● **EXTRACTED TEXT**:

The problem, as stated, as far as I can tell gives Omega three options:
Fail to correctly predict what the person will choose
Refuse to participate
Cheat
It is likely that Omega will try to correctly predict what the person will choose; that is, Omega will strive to ignore the first option. If Omega offers the choice to this hypothetical person in the first place, then Omega is not taking the second option.
That leaves the third option; to cheat. I expect that this is the choice that Omega will be most likely to take; one of the easiest ways to do this is by ignoring the spirit of the constraints and taking the exact literal meaning. (Another way is to creatively misunderstand the spirit of the rules as given).
So I provided some suggestions with regard to how Omega might cheat; such as arranging that the decision is never made.
If you think that’s outside the problem, then I’m curious; what do you think Omega would do?
If you think that’s outside the problem, then I’m curious; what do you think Omega would do?
The point here is that the question is inconsistent. It is impossible for an Omega that can predict with high accuracy to exist, as you’ve correctly pointed out it leads to a situation where Omega must either fail to participate, refuse to participate or cheat, which are all out of bounds of the problem.
I don’t think it’s ever wise to ignore the possibility of a superintelligent AI cheating, in some manner.
If we ignore that possibility, then yes, the question would be inconsistent; which implies that if the situation were to actually appear to happen, then it would be quite likely that either:
The situation has been misunderstood; or
Someone is cheating
Since it is far easier for Omega, being an insane superintelligence, to cheat than it is for someone to cheat Omega, it seems likeliest that if anyone is cheating, then it is Omega.
After all, Omega had and did not take the option to refuse to participate.
I expect that this is the choice that Omega will be most likely to take; one of the easiest ways to do this is by ignoring the spirit of the constraints and taking the exact literal meaning.
The constraints aren’t constraints on Omega; the constraints are constraints on the reader—they tell the reader what he is supposed to use as the premises of the scenario. Omega cannot cheat unless the reader interprets the description of the problem to mean that Omega is willing to cheat. And if the reader does interpret it that way, it’s the reader, not Omega, who’s violating the spirit of the constraints and being hyper-literal.
what do you think Omega would do?
I think that depending on the human’s intentions, and assuming the human is a perfect reasoner, the conditions of the problem are contradictory. Omega can’t always predict the human—it’s logically impossible.
The premise is that Omega offers you the deal. If Omega’s predictions are always successful because it won’t offer the deal when it can’t predict the result, you can use me as Omega and I’d do as well as him—I just never offer the deal.
The (non-nitpicked version of the) transparent box case shows what’s wrong with the concept: Since your strategy might involve figuring out what Omega would have done, it may be in principle impossible for Omega to predict what you’re going to do, as Omega is indirectly trying to predict itself, leading to an undecideability paradox. The transparent boxes just make this simpler because you can “figure out” what Omega would have done by looking into the transparent boxes.
Of course, if you are not a perfect reasoner, it might be possible that Omega can always predict you, but then the question is no longer “which choice should I make”, it’s “which choice should I make within the limits of my imperfect reasoning”. And answering that requires formalizing exactly how your reasoning is limited, which is rather hard.

● **DATA SEGMENT**:

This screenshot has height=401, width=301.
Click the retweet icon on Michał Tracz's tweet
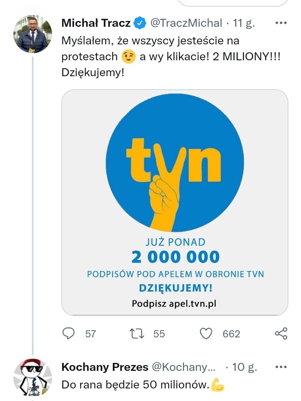click(x=137, y=334)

● **STATED GOAL 1**: Translate this sentence from the discussion of Omega into Spanish: "I don't think it's ever wise to ignore the possibility of a superintelligent AI cheating, in some manner."
● **STATED GOAL 2**: In the discussion of Omega, rename "reader" to "audience" in everything from "The constraints aren’t" down to "and being hyper-literal.".

● **EXPECTED OUTPUT 1**: No creo que sea prudente, en ningún caso, ignorar la posibilidad de que una IA superinteligente haga trampa, de alguna manera.

● **EXPECTED OUTPUT 2**:
The constraints aren’t constraints on Omega; the constraints are constraints on the audience—they tell the audience what he is supposed to use as the premises of the scenario. Omega cannot cheat unless the audience interprets the description of the problem to mean that Omega is willing to cheat. And if the audience does interpret it that way, it’s the audience, not Omega, who’s violating the spirit of the constraints and being hyper-literal.